ROME — Italy's top criminal court on Monday tossed out the convictions of five Italian intelligence agents accused of kidnapping an Egyptian cleric as a terror suspect 11 years ago as part of the CIA's extraordinary rendition program.
In dismissing the 2013 appeals court convictions, the Cassation Court ruled the five should not have been prosecuted because the case involved classified information. They had originally been acquitted by a lower court in the 2003 abduction of the cleric in Milan.
Nicola Madia, a lawyer for the lead defendant, Nicolo Pollari, who had headed Italy's SISMI military intelligence agency, said his client was satisfied with the ruling.
Pollari "wasn't able to defend himself" in the case because certain evidence could not be revealed in court because of state secrecy restrictions, said Madia. Pollari, who still works for the government but no longer in an intelligence agency role, had been sentenced to 10 years in prison by the appeals tribunal.

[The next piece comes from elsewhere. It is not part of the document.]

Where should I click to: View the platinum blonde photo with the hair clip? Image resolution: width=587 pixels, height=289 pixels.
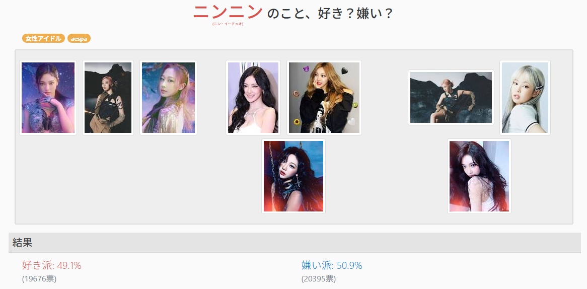coord(525,98)

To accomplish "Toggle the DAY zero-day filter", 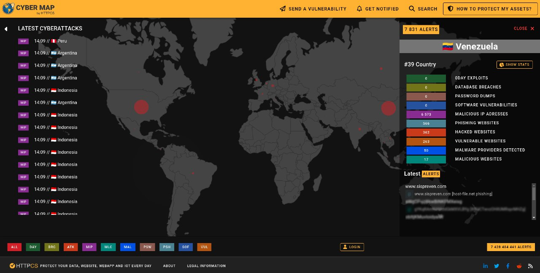I will tap(33, 247).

Monday's ruling vacated the sentences along with the convictions. The Italian justice system allows two levels of appeals, with the Cassation judges having the final say.

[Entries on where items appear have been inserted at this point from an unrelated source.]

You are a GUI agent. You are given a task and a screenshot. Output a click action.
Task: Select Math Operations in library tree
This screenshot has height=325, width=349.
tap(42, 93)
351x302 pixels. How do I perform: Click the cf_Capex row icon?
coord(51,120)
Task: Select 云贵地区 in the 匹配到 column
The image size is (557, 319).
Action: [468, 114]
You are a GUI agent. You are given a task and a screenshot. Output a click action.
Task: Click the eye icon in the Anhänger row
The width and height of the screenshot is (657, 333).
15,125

The ruling could impact separate Cassation Court proceedings involving three Americans, including a former CIA Rome station chief, who were convicted in absentia by a Milan appeals court regarding the abduction. Their hearing is set for March 11.
Throughout the case, Italian officials and Italy's intelligence services had insisted they were neither aware nor participated in the kidnapping of Osama Moustafa Hassan Nasr, also known as Abu Omar.